### Work item
Without any of the pictures, transcribe all the lines below exactly.

### Supplied records
▼▼▼

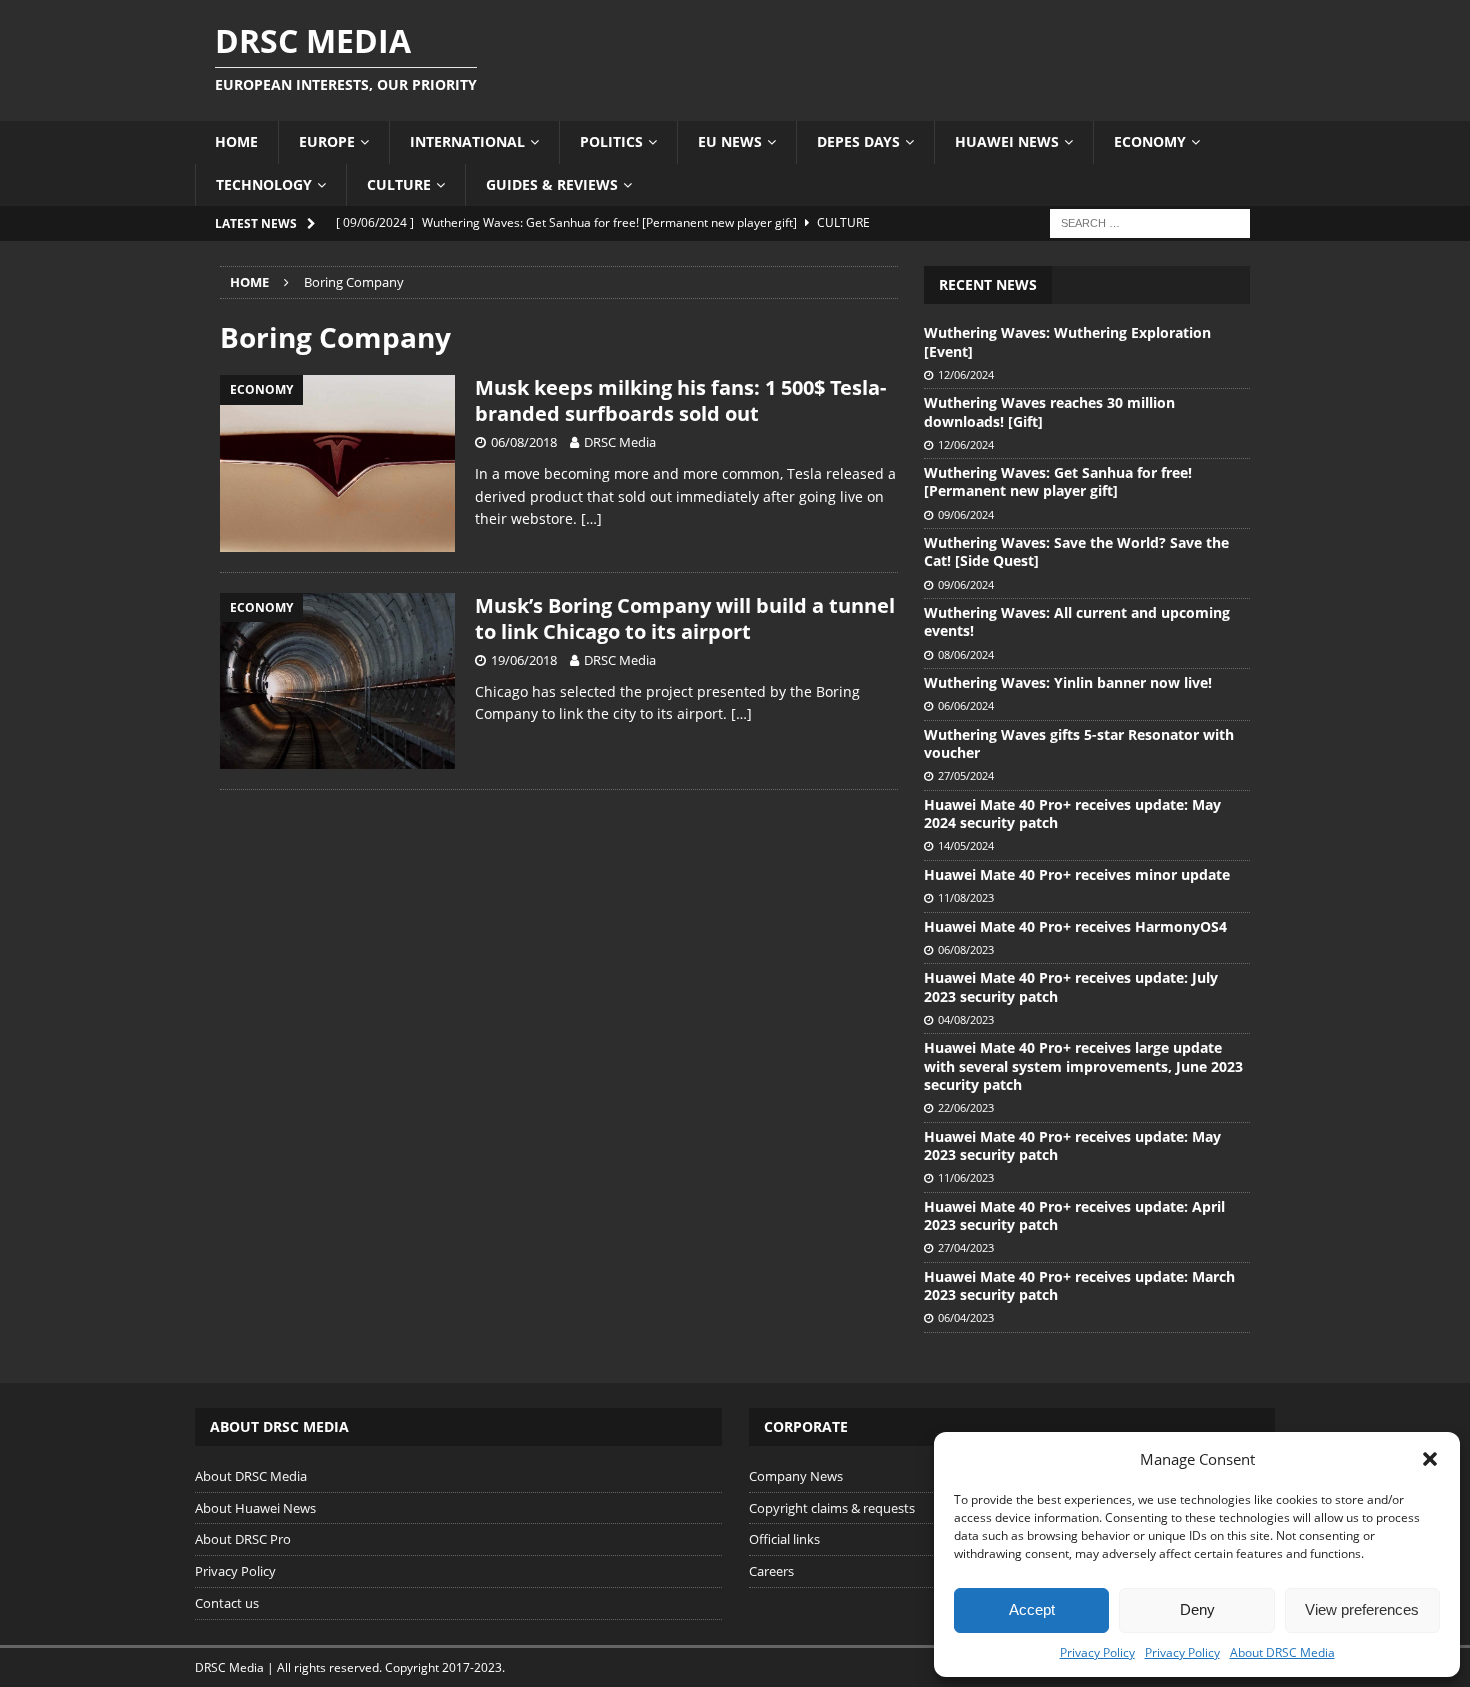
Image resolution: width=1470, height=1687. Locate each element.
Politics (611, 141)
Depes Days (858, 141)
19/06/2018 (524, 660)
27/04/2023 (966, 1247)
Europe (327, 141)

▲▲▲

### Exercise result
Image resolution: width=1470, height=1687. Locate each element.
Politics (611, 141)
Depes Days (858, 141)
19/06/2018 (524, 660)
27/04/2023 (966, 1247)
Europe (327, 141)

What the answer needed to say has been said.